### Requirement
From the line that contains "Image resolution: width=748" down to the last line of the data below, restate every line word for word, skipping any images.

Dataset items:
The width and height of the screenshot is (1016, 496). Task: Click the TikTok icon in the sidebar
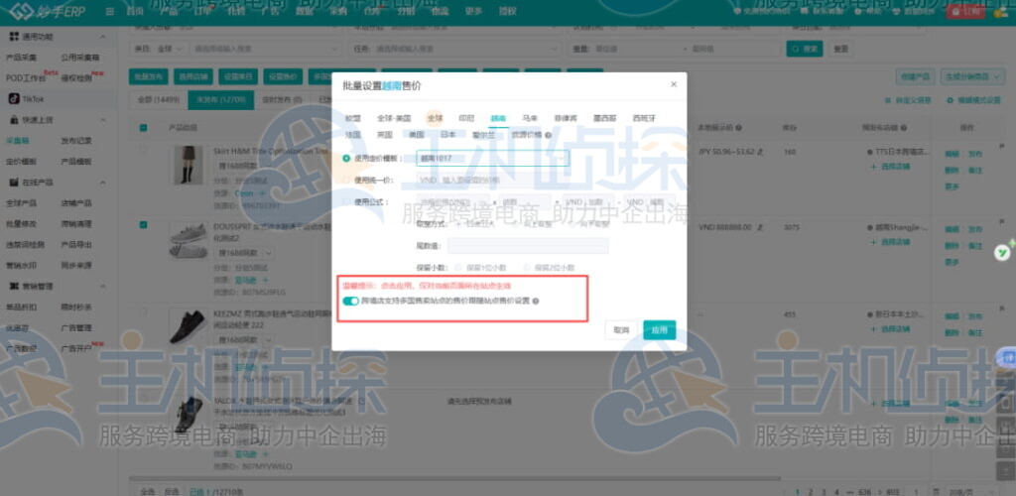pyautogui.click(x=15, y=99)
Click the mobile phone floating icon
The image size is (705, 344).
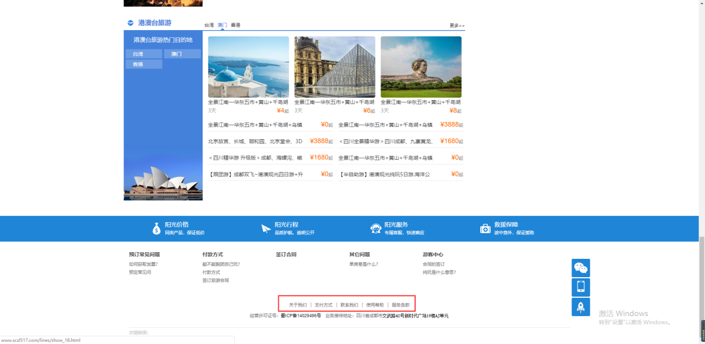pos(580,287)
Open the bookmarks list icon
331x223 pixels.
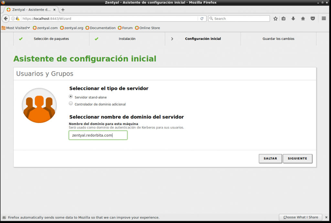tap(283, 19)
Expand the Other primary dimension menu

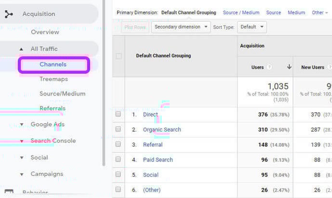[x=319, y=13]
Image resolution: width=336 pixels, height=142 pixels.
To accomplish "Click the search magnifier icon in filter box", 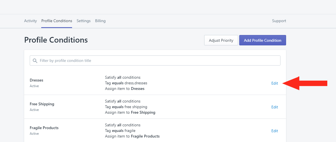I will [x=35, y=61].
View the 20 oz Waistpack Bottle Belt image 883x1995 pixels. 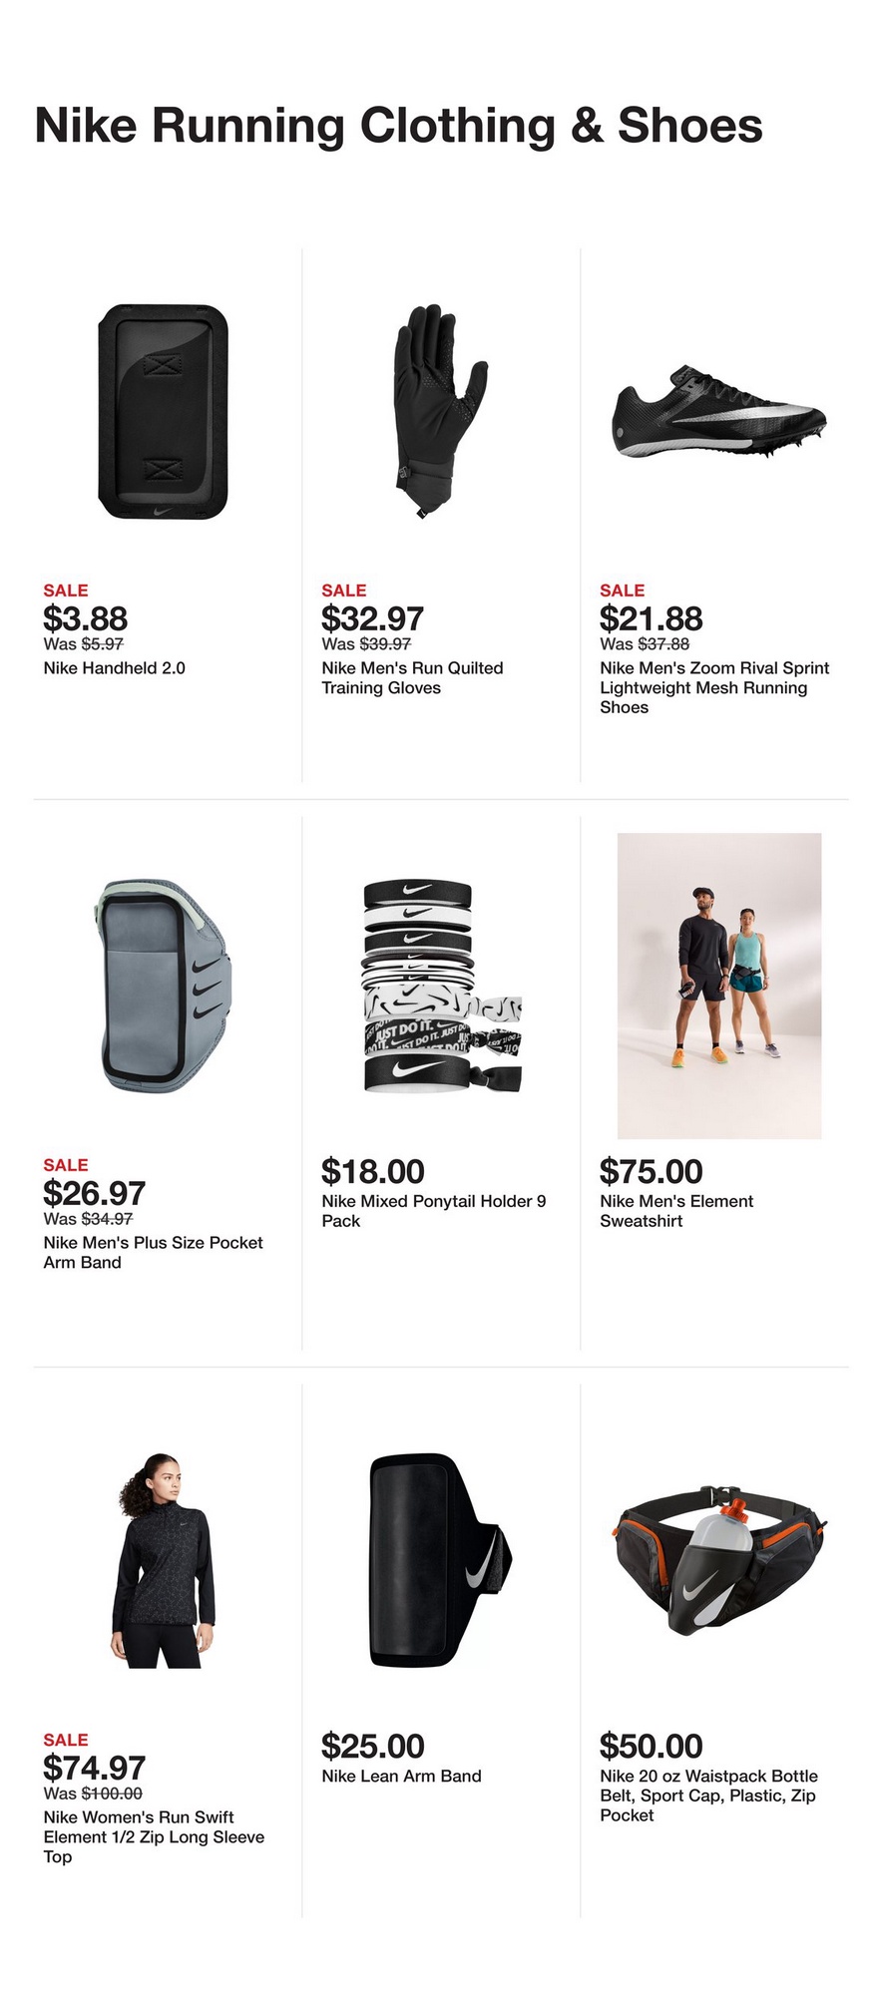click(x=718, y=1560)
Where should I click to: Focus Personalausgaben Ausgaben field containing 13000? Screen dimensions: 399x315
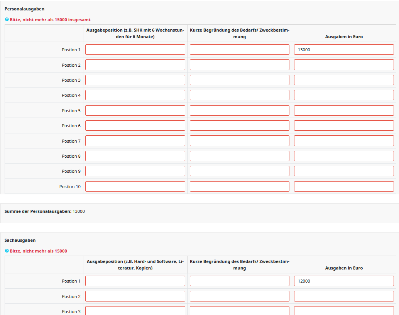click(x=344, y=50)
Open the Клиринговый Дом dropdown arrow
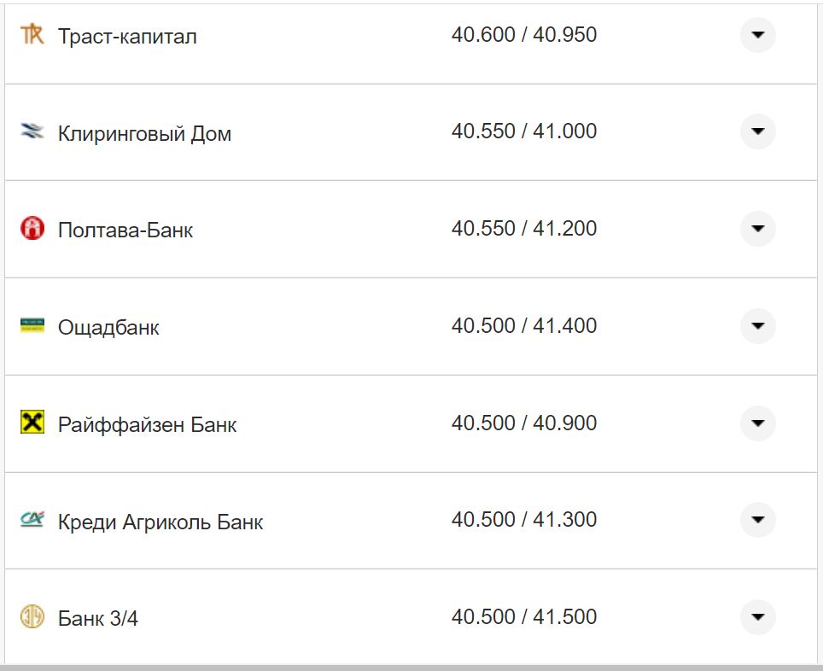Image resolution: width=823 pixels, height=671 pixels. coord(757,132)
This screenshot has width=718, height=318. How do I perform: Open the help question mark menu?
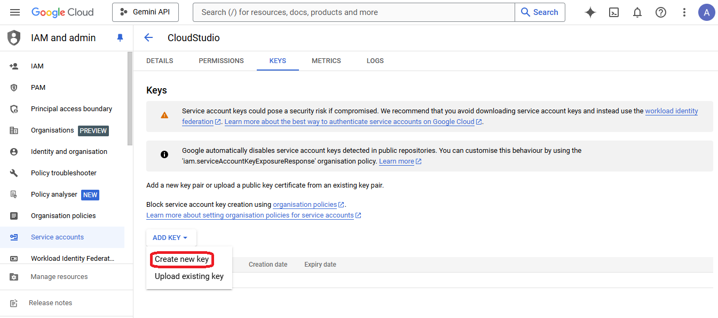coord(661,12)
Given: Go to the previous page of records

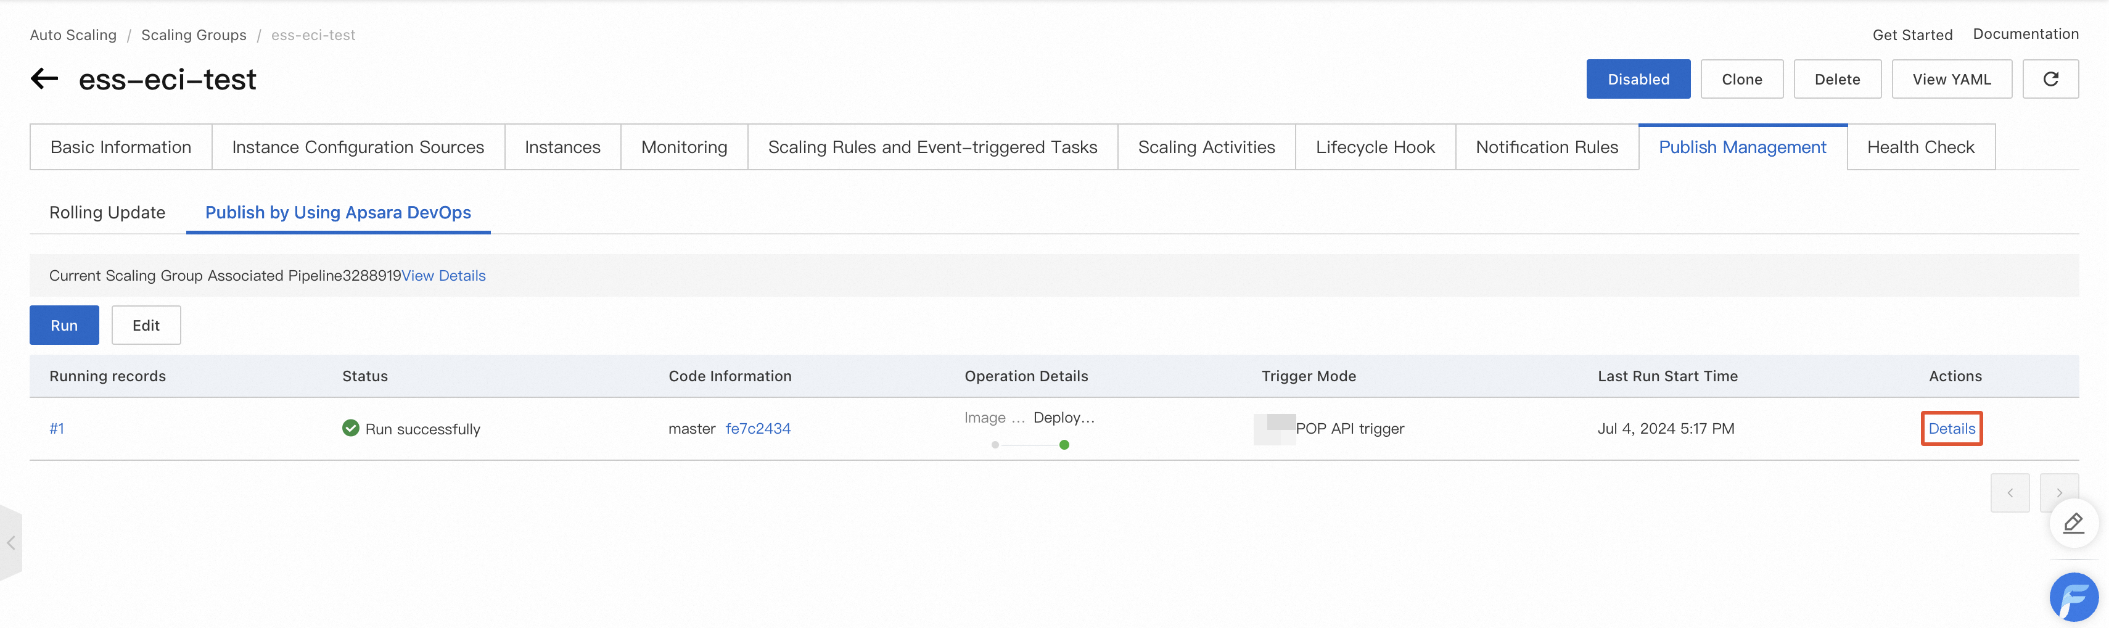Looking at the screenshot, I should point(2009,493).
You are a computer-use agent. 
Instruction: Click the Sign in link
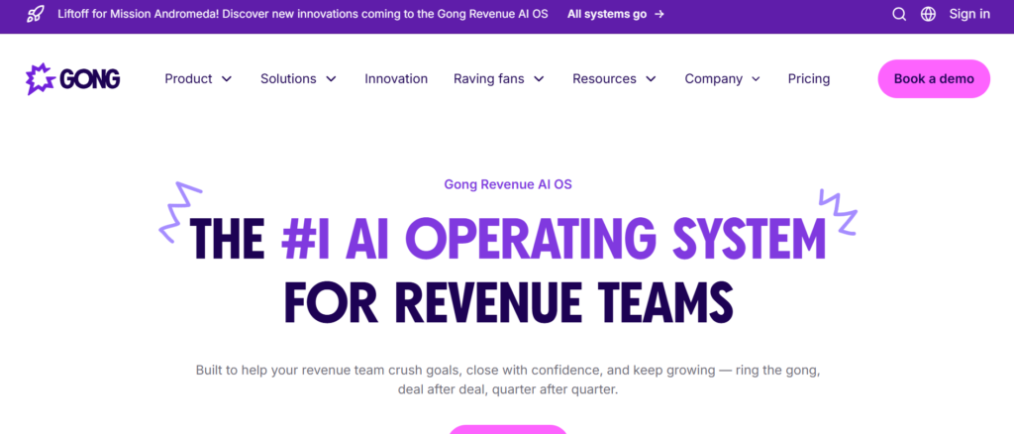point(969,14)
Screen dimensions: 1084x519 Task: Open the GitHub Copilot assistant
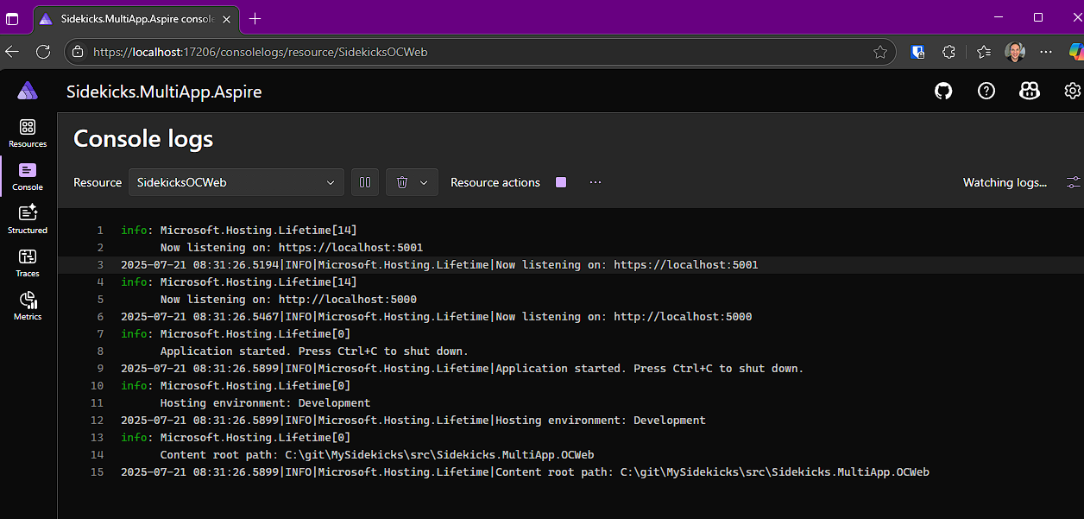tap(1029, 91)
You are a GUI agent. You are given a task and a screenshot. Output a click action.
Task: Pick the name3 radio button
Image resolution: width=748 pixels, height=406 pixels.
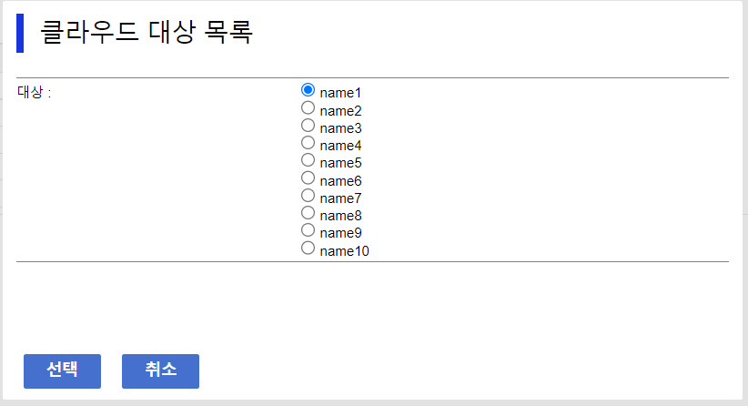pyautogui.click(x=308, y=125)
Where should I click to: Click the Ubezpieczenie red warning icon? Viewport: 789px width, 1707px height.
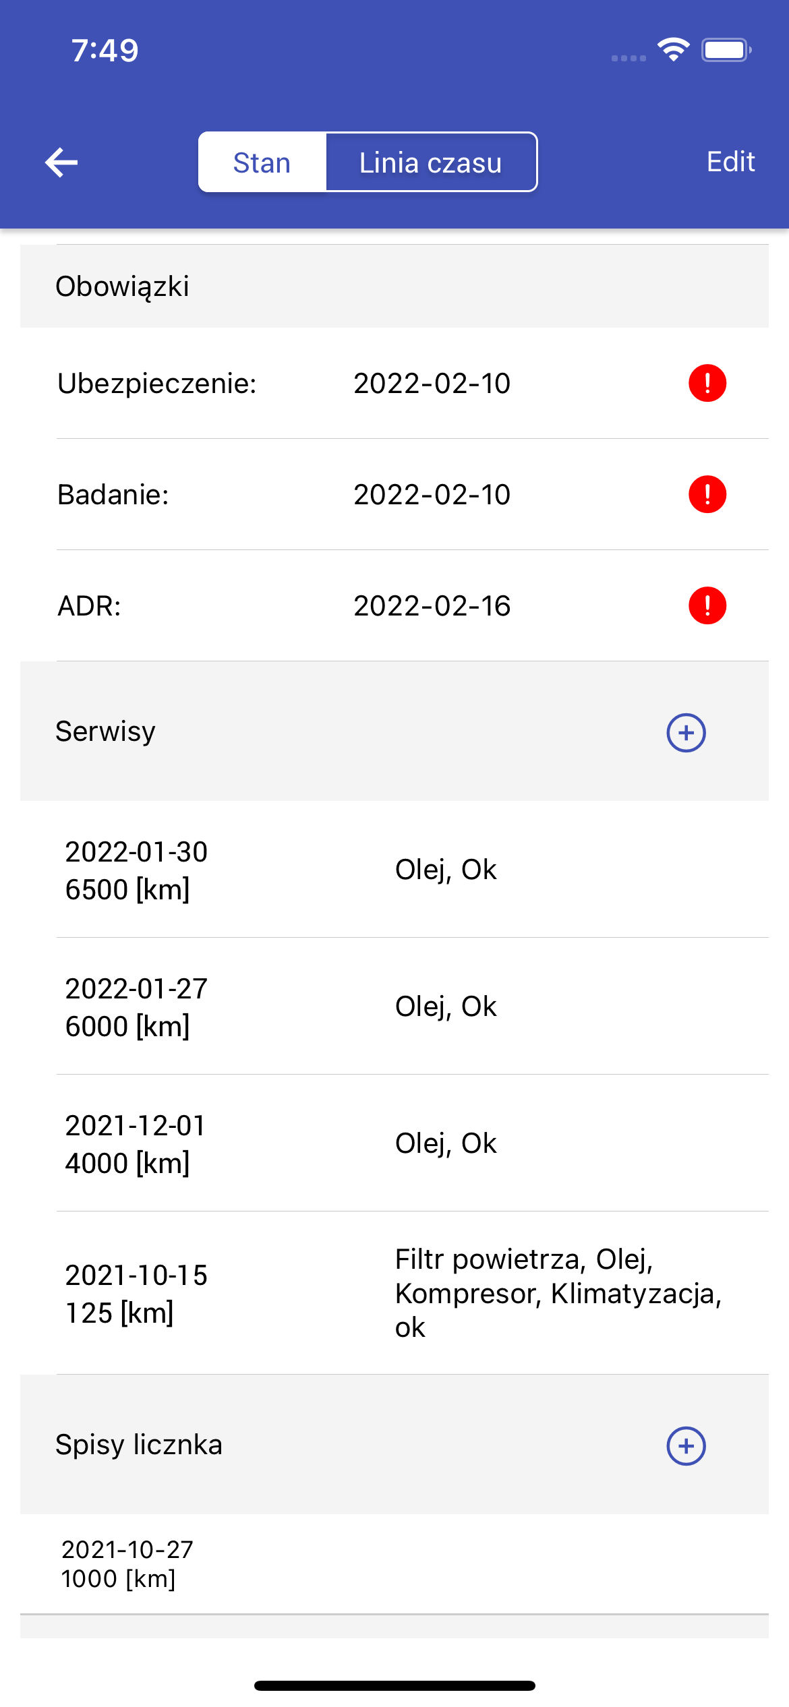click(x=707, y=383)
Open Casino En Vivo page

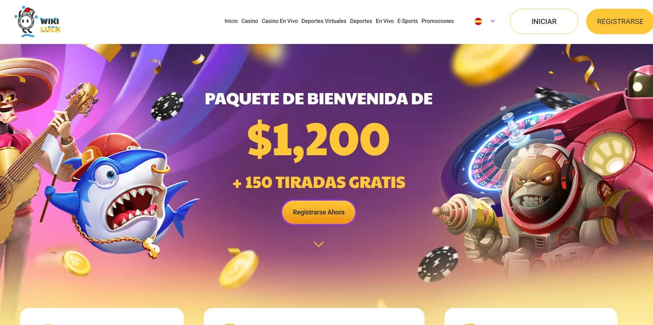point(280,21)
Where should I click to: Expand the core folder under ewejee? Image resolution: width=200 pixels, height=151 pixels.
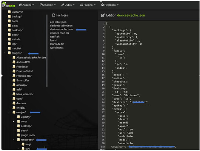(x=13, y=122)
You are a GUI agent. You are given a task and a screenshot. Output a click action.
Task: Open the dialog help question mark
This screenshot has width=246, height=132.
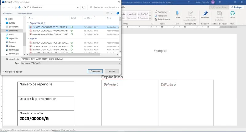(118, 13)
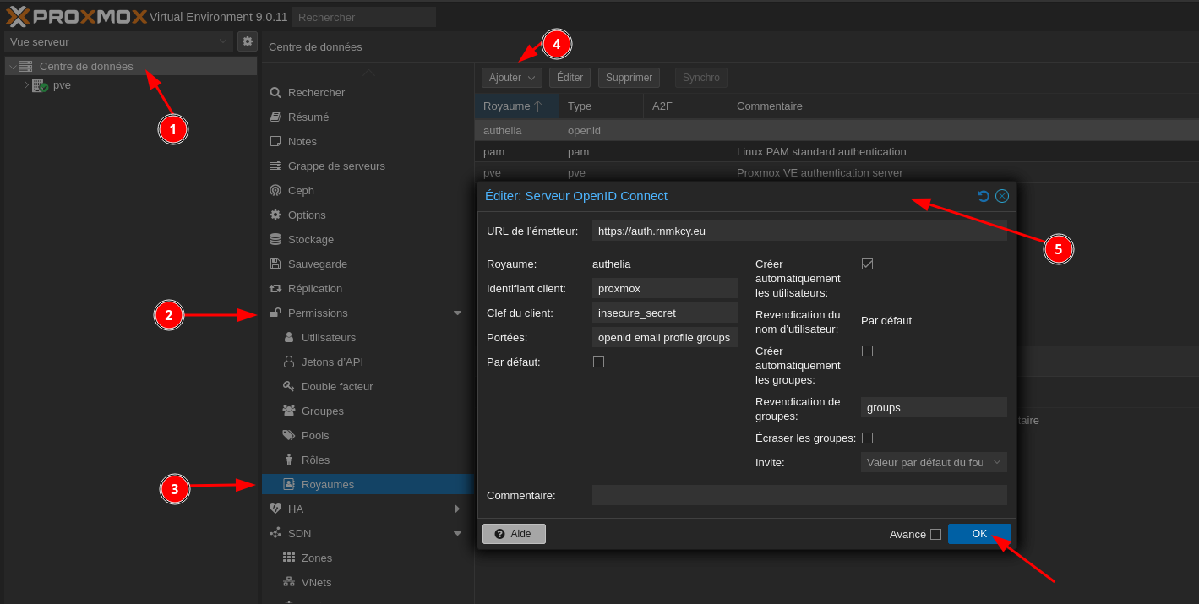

### Your solution
Image resolution: width=748 pixels, height=406 pixels.
pyautogui.click(x=308, y=125)
Where should I click to: Click the Ubezpieczenie red warning icon? Viewport: 789px width, 1707px height.
click(x=707, y=383)
Open Casino En Vivo page

point(280,21)
Where should I click to: Expand the core folder under ewejee? Image resolution: width=200 pixels, height=151 pixels.
(x=13, y=122)
You are a GUI agent. You are given a task and a screenshot. Output a click action.
Task: Open the dialog help question mark
This screenshot has width=246, height=132.
(118, 13)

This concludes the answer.